Clarification on v2 breaking change for sensitivity parameter, and practical implications for long-term monitoring projects?

Open cbalantic opened this issue 5 months ago • 6 comments

I'm interested in learning more about the breaking change in v2, "change how sensitivity works" #578 and #579. What does this change mean?

I see that the allowable sensitivity input values are now capped between 0.75 and 1.25. In contrast, in BirdNET-Analyzer v1, the allowed values were 0.5 to 1.5.

I also have a few practical questions relevant to anyone who does long-term annual monitoring and data processing through BirdNET:

  • If we used sensitivity = 1 in v1, should users expect no change in results when using sensitivity = 1 in v2? Based on my initial tests, it looks like sensitivity = 1 from BirdNET-Analyzer v1 produces the same results as sensitivity = 1 from BirdNET-Analyzer v2, so that's a relief! Please correct me if I'm wrong, or if that wasn't the intended effect.
  • Is there any way to maintain backward compatibility for sensitivity values that aren't 1? We have an active annual monitoring project where we use model version 2.4, BirdNET-Analyzer v1, and sensitivity = 1.5. Is there any equivalent sensitivity value that I could use to achieve the same results with BirdNET-Analyzer v2? Based on initial tests, and the fact that it's a breaking change, I'm suspecting the answer is no, but I hope I'm wrong!
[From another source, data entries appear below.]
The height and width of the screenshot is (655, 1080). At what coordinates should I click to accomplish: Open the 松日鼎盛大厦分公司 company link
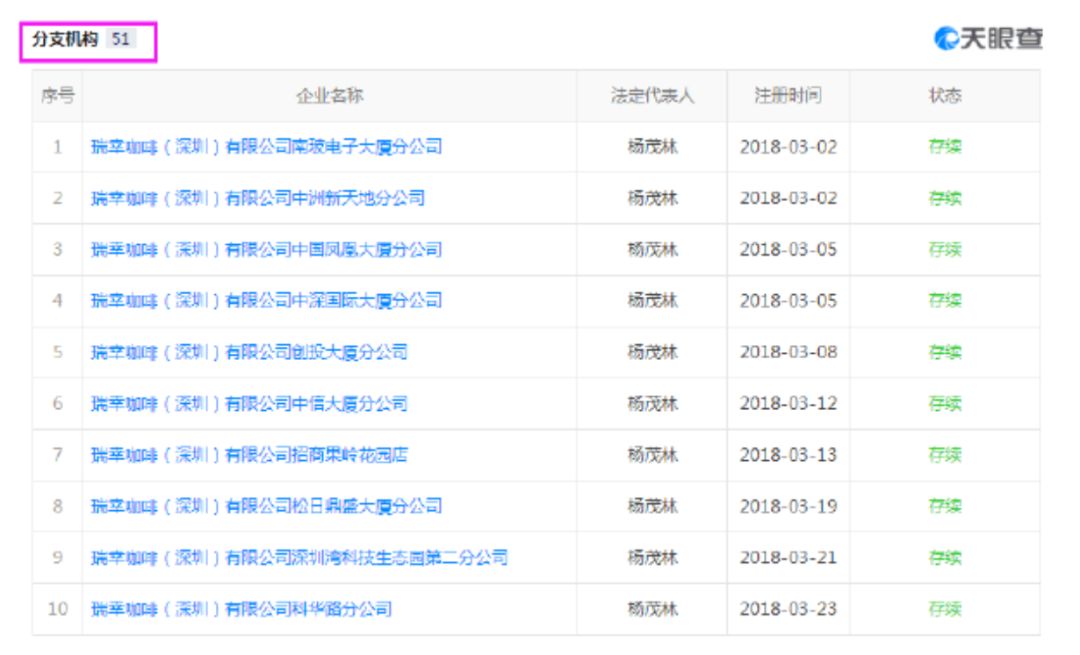pyautogui.click(x=266, y=506)
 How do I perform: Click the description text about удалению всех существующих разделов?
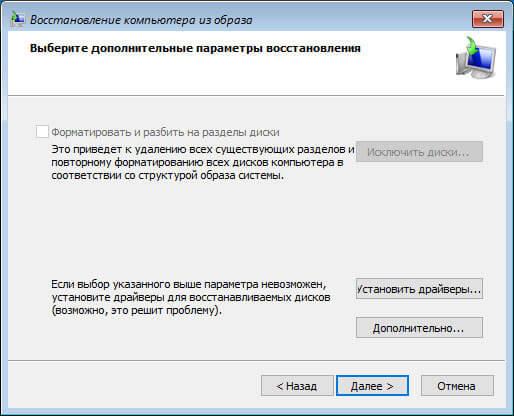click(203, 162)
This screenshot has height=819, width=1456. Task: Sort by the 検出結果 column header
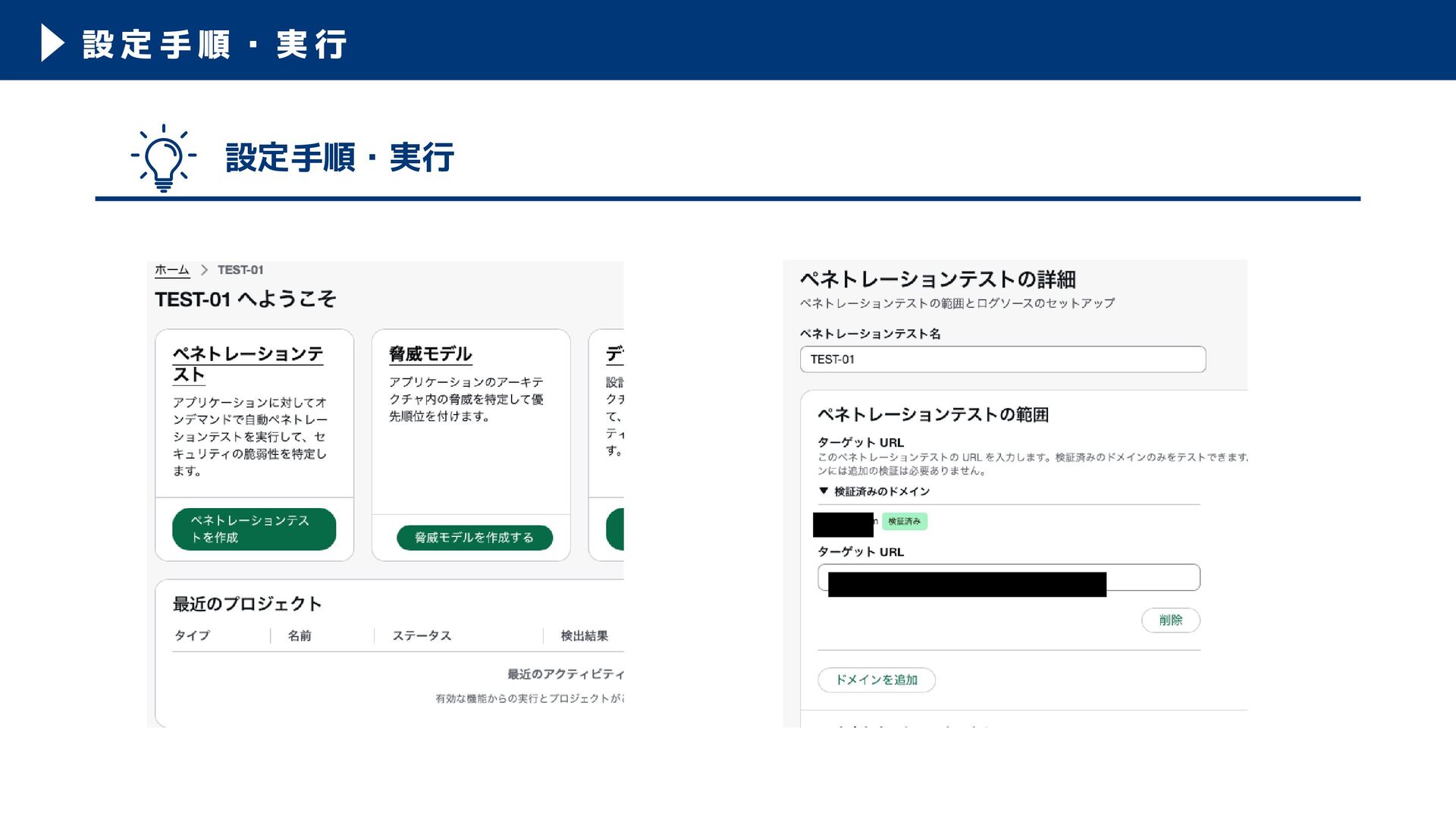click(x=584, y=635)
cbalantic avatar Jul 29 '25 21:07 cbalantic

Ok, I'll probably add some extended explanation to the docs at some point, this is something people ask frequently. For now, here's a bit of context and our thought process:

The classification layer outputs logits—raw values indicating how strongly the model activates for each class (neuron activation—each neuron maps to one class). In multi-label tasks (where multiple classes can be present), we apply a sigmoid function to convert these logits into scores between 0 and 1. Logits below 0 map to scores below 0.5, and those above 0 to scores above 0.5.
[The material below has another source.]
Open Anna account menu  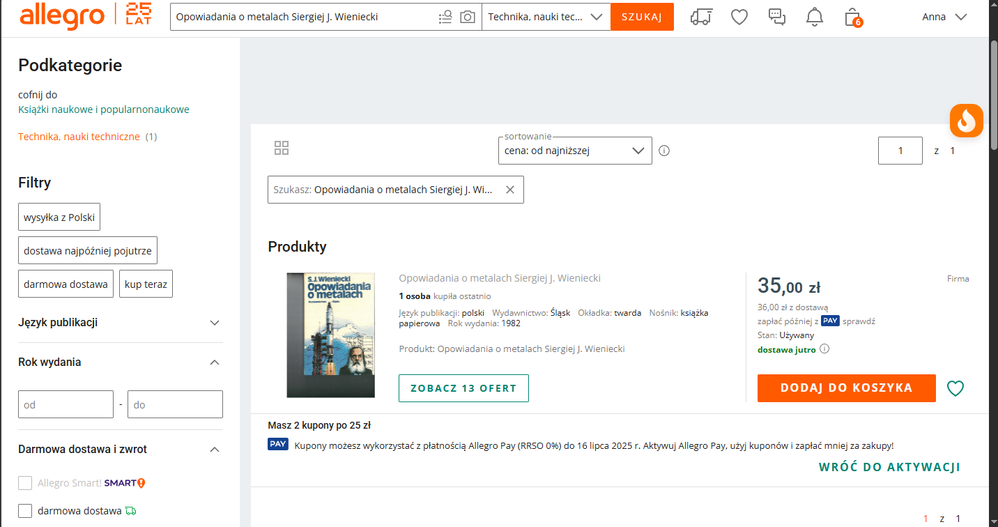tap(944, 17)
Originally, the sensitivity setting changed the slope of the sigmoid: higher sensitivity flattened it, making the model more responsive to low activations, but also (counterintuitively) requiring stronger activation to reach very high scores (like 0.999).
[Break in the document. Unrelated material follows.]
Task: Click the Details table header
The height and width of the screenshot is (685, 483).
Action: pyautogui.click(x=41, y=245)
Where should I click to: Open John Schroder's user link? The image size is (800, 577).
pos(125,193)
In the new version, we instead shift the sigmoid left (for higher sensitivity) or right (for lower sensitivity), while keeping its slope fixed. This means:

Higher sensitivity = less activation needed to reach 0.5

Lower sensitivity = more activation needed

A sensitivity of 1.0 keeps the standard sigmoid and ensures compatibility with the old version. Aside from that, sensitivity values are incompatible and denote a very different calculation, that's why it's a breaking change.

kahst avatar Jul 30 '25 19:07 kahst

@kahst excellent explanation! Thanks for the clarification.

Does changing the "sensitivity" change the model performance (Precision/Recall), or just the relationship between the confidence scores and true underlying probability that window contains the predicted signal. For example, the performance (precision and recall) at confidence threshold A can now be achieved which confidence threshold B for a given signal when I change the "sensitivity"?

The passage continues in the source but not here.